What is Obstetric Cholestasis and Its Implications?

Obstetric cholestasis is a liver disease specific to pregnancy, characterized by intense itching, particularly on the palms and soles, and abnormal liver function tests. While its exact etiology is unknown, it involves incomplete bile acid clearance, possibly due to estrogen's cholestatic effect. This condition typically presents in the third trimester and carries risks such as preterm birth, meconium-stained liquor, and, rarely, intrauterine fetal death. Diagnosis is often one of exclusion, requiring careful differentiation. Management focuses on symptom control and monitoring.

  • Pregnancy-specific liver disease: pruritus, abnormal LFTs.
  • Prevalence ~0.7% in UK, with geographic variation.
  • Unknown etiology, possibly incomplete bile acid clearance (estrogen).
  • Risk factors: genetic predisposition, multiple gestations, chronic hepatitis C.
  • Presents typically in 3rd trimester (30-32 weeks).
  • Symptoms: pruritus (palms/soles), dark urine, pale stool, steatorrhoea.
  • Investigations: raised ALT/AST/GAMMA GT, bile acid levels.
  • Diagnosis is by exclusion.
  • Differential diagnoses: gallstones, viral hepatitis, primary biliary cirrhosis.
  • Risks: postpartum haemorrhage, preterm birth, meconium-stained liquor, IUFD.
  • Management: counselling, LFT/clotting monitoring, Vitamin K, symptom control.
  • Notes: weekly LFTs, unreliable ultrasound/CTG for fetal death, continuous fetal monitoring in labor.

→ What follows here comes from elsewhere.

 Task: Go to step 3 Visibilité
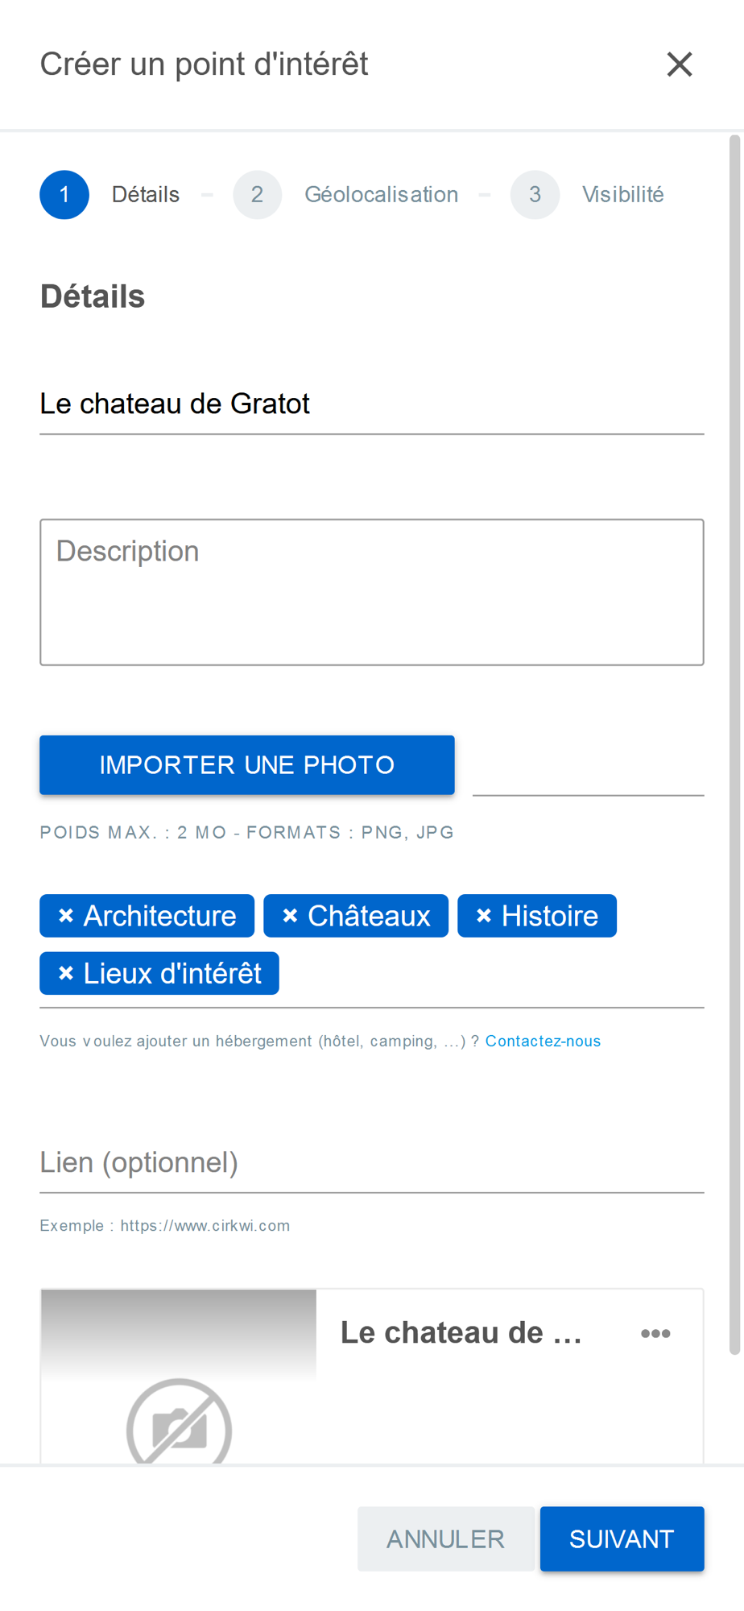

Frequently Asked Questions

Q

What are the most common gastrointestinal issues in pregnancy?

A

Common gastrointestinal issues during pregnancy include nausea and vomiting, often called "morning sickness," and heartburn (gastro-oesophageal reflux). Constipation is also a very frequent complaint. These are largely due to hormonal changes and the physical effects of the growing uterus.

Q

How does pregnancy affect liver function?

A

Pregnancy causes physiological changes in liver function, such as increased alkaline phosphatase (ALP) from the placenta and decreased ALT/AST. Serum albumin may fall due to dilution. Bilirubin levels typically remain stable. These changes are usually normal adaptations, but significant deviations warrant investigation.

Q

When should severe nausea and vomiting be a concern?

A

Severe nausea and vomiting, known as hyperemesis gravidarum, is a concern when it leads to dehydration, significant weight loss (over 5%), and electrolyte imbalances. If oral intake is not tolerated or symptoms are intractable, medical evaluation and potentially hospitalization are necessary.